Chinese automakers such as BYD, MG, Chery, Geely, Leapmotor, Jaecoo, and Xpeng were barely known in Europe a few years ago. Today, they already hold around 9% of the total European car market and 14% of EV sales, according to Dataforce.
Tariffs and incentives for locally produced vehicles have made direct imports harder. That is why Chinese brands are now looking for factories inside Europe.
Chery already took over the former Nissan plant in Barcelona and plans to produce 200,000 vehicles a year there. It also plans to open an R&D center in Paris for a small EV developed for Europe.
Stellantis, Ford, And VW Are All Watching

Stellantis is considering a partial sale of its Villaverde plant in Madrid to Leapmotor, in which it already owns a controlling stake. The group also plans to use Zaragoza for Leapmotor production, and an Opel badged EV could also be built there with Leapmotor’s help.
Ford has confirmed talks with Geely over a partial sale of its Valencia factory in Spain. Geely would use the site to build a model for Europe.
Volkswagen is also studying possible cooperation with Chinese partners. CEO Oliver Blume recently said the company is looking at whether there could be room for Chinese cars in Europe or for deeper cooperation with its Chinese partners.
A Tempting But Dangerous Solution
For European manufacturers, selling unused plants can look like a smart option. It keeps factories alive, protects jobs, and avoids the high cost of closing production sites.
OPmobility CEO Félicie Burelle has described that approach as a sensible way to deal with excess capacity.

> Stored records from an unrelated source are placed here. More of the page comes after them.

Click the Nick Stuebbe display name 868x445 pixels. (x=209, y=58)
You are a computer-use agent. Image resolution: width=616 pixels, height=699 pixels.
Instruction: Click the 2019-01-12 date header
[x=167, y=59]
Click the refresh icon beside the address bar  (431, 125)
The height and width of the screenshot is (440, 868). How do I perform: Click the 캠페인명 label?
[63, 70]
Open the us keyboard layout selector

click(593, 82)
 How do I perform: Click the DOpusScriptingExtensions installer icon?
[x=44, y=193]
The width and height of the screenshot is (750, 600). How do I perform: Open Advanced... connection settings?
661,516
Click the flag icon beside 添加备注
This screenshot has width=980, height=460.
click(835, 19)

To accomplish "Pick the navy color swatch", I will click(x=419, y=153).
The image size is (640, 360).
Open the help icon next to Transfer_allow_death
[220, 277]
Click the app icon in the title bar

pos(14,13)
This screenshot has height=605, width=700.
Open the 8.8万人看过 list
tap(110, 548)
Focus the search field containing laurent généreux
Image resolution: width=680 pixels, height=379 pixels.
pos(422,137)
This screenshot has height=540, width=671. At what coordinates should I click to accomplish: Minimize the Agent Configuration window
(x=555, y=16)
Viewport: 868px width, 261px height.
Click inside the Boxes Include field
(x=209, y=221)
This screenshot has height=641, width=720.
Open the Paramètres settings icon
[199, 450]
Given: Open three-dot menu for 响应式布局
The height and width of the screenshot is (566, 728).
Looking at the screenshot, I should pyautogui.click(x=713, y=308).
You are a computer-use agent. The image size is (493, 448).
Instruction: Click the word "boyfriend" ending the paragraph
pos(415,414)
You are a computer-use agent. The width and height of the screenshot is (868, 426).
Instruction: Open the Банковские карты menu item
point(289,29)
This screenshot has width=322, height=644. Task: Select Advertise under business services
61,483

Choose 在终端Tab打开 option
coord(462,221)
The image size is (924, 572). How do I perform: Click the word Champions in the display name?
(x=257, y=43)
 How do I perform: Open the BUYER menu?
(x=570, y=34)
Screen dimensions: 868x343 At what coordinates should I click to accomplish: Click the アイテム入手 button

But experts warn that the strategy carries major risks. Bernard Jullien from the University of Bordeaux says selling European plants to Chinese companies could give powerful rivals a direct advantage in the heart of Europe.
Europe Could Strengthen Its Own Rivals

Jullien believes this could become an easy way out for companies that are losing ground in Europe. In his view, the danger is that European automakers may slowly hand over part of their EV future to Chinese partners.
That would protect some factories today, but it could weaken Europe’s own auto industry in the long run.
The question is no longer only whether Chinese cars will enter Europe. They are already here. The real question is whether Europe will help them build the industrial base needed to dominate the market tomorrow.